» **TASK DIRECTIONS**: The answer should consist of each line below that contains the word "screenshot".

» **DATA SUPPLIED**:
══════════════════════════════

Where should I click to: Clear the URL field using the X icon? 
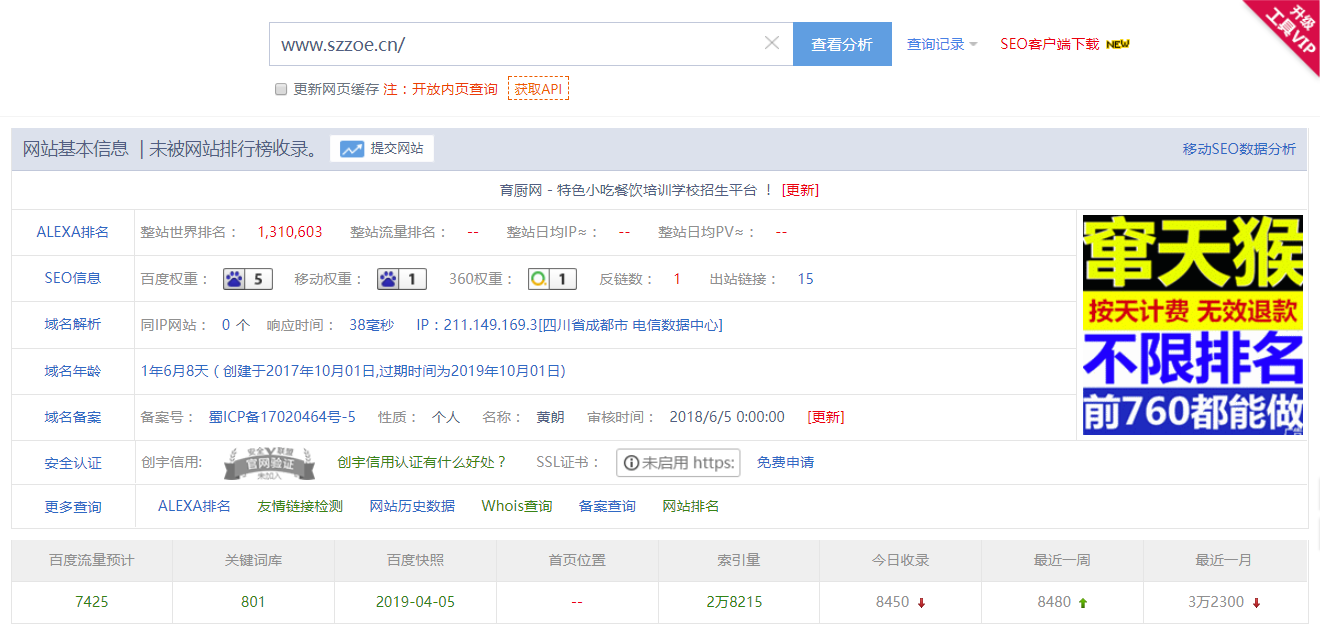click(x=771, y=43)
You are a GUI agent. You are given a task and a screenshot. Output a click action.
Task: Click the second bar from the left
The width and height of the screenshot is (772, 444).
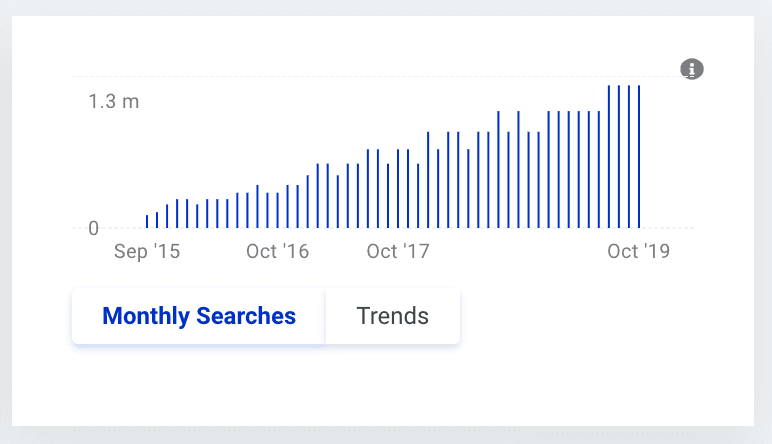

══════════════════════════════

» **EXPECTED ANSWER**:
You are a GUI agent. You are given a task and a screenshot. Output a click action.
The width and height of the screenshot is (772, 444).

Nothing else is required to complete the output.